Aim of the task
Reproduce exactly the lines below, starting at the line that contains "421x562 pixels. Task: Click" and ending with the last line of the records, both included; leave out any pictures.

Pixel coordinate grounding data
Segment Open

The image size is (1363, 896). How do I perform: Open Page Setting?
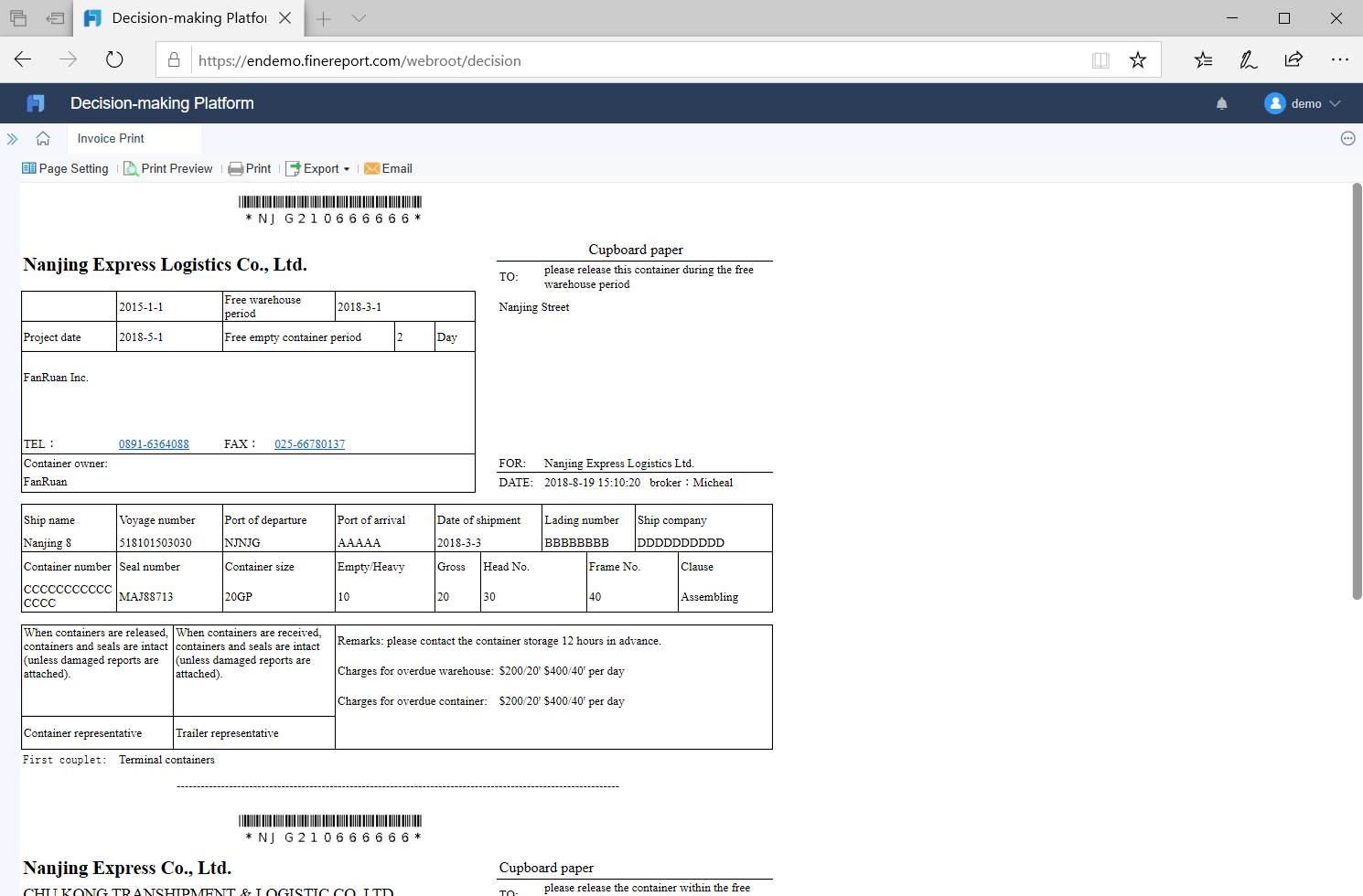click(x=65, y=168)
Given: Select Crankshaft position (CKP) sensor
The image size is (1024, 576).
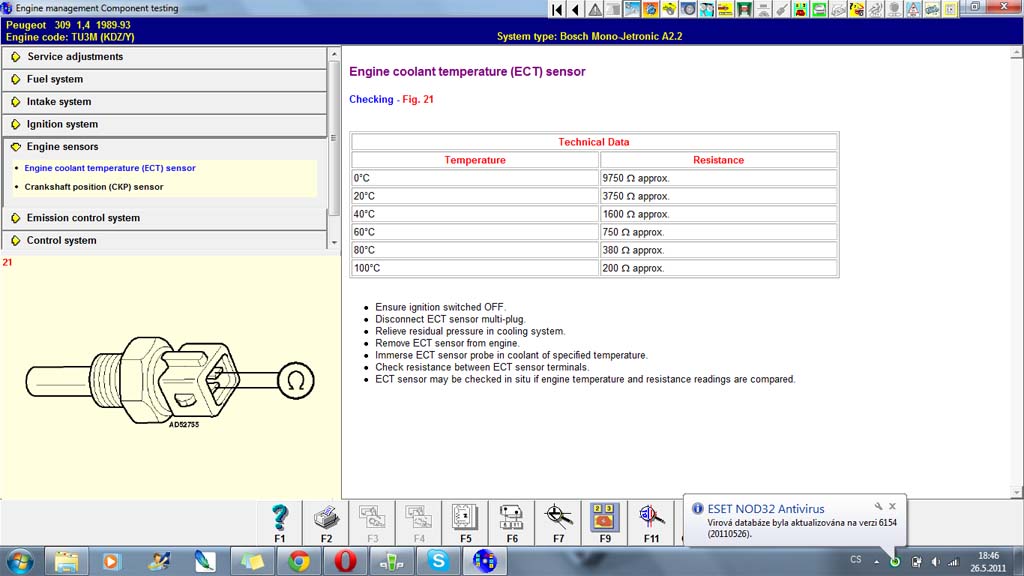Looking at the screenshot, I should [x=94, y=187].
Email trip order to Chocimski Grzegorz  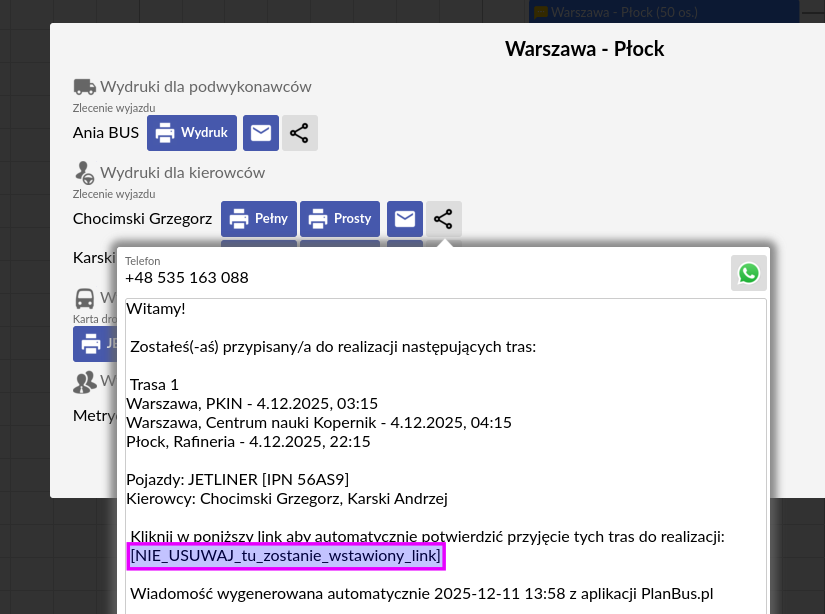[405, 219]
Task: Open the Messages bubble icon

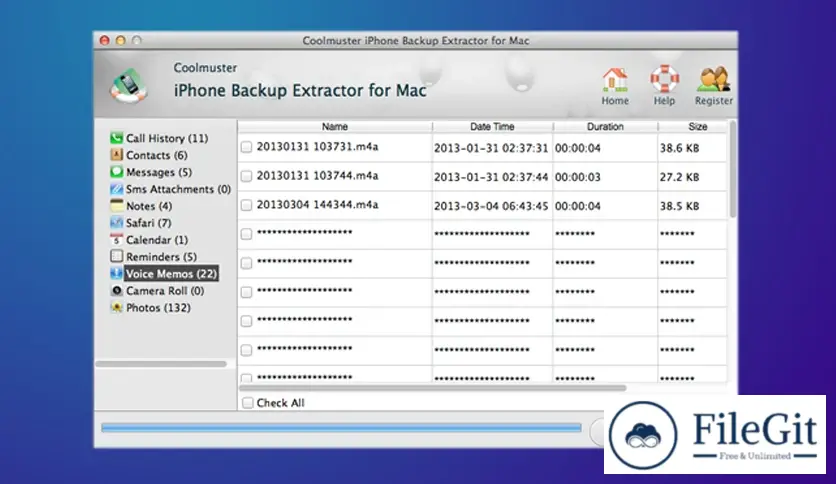Action: 117,172
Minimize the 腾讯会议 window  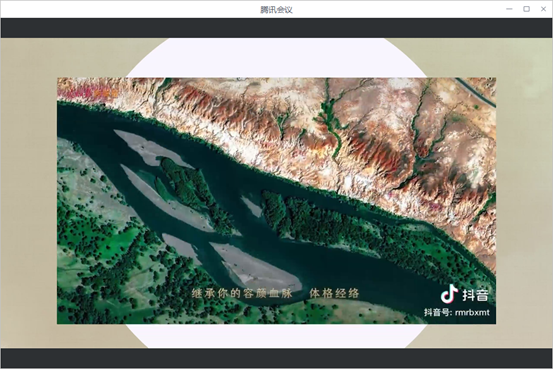pos(509,9)
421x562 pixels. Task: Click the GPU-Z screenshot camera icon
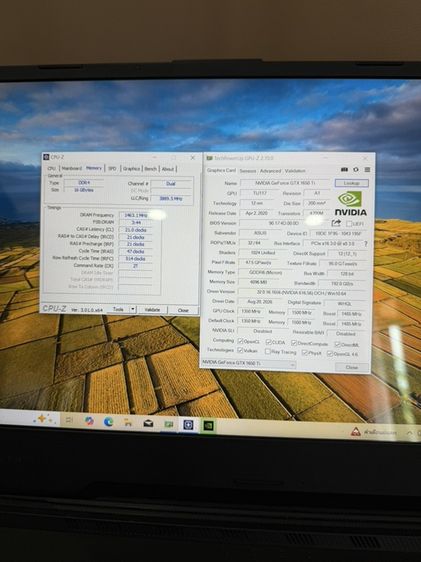344,170
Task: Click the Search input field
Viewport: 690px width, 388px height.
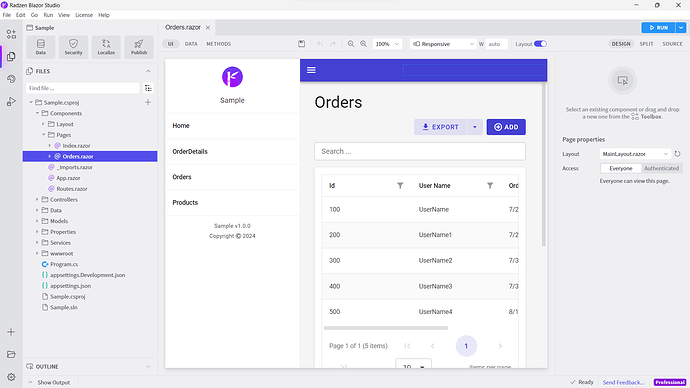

Segment Closed

Expected answer
421x562 pixels. Task: Click the GPU-Z screenshot camera icon
344,170
Task: Click the Search input field
Viewport: 690px width, 388px height.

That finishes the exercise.